What the task requires: Pull out each line of the records that contains the word "should". Treat uppercase and lowercase as different.

Data supplied:
________________________

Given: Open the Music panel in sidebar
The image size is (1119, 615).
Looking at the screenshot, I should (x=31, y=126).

________________________

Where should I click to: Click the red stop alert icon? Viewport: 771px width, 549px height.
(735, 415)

________________________

Solution for this problem:
Looking at the screenshot, I should (x=31, y=126).
Where should I click to: Click the red stop alert icon? Viewport: 771px width, 549px height.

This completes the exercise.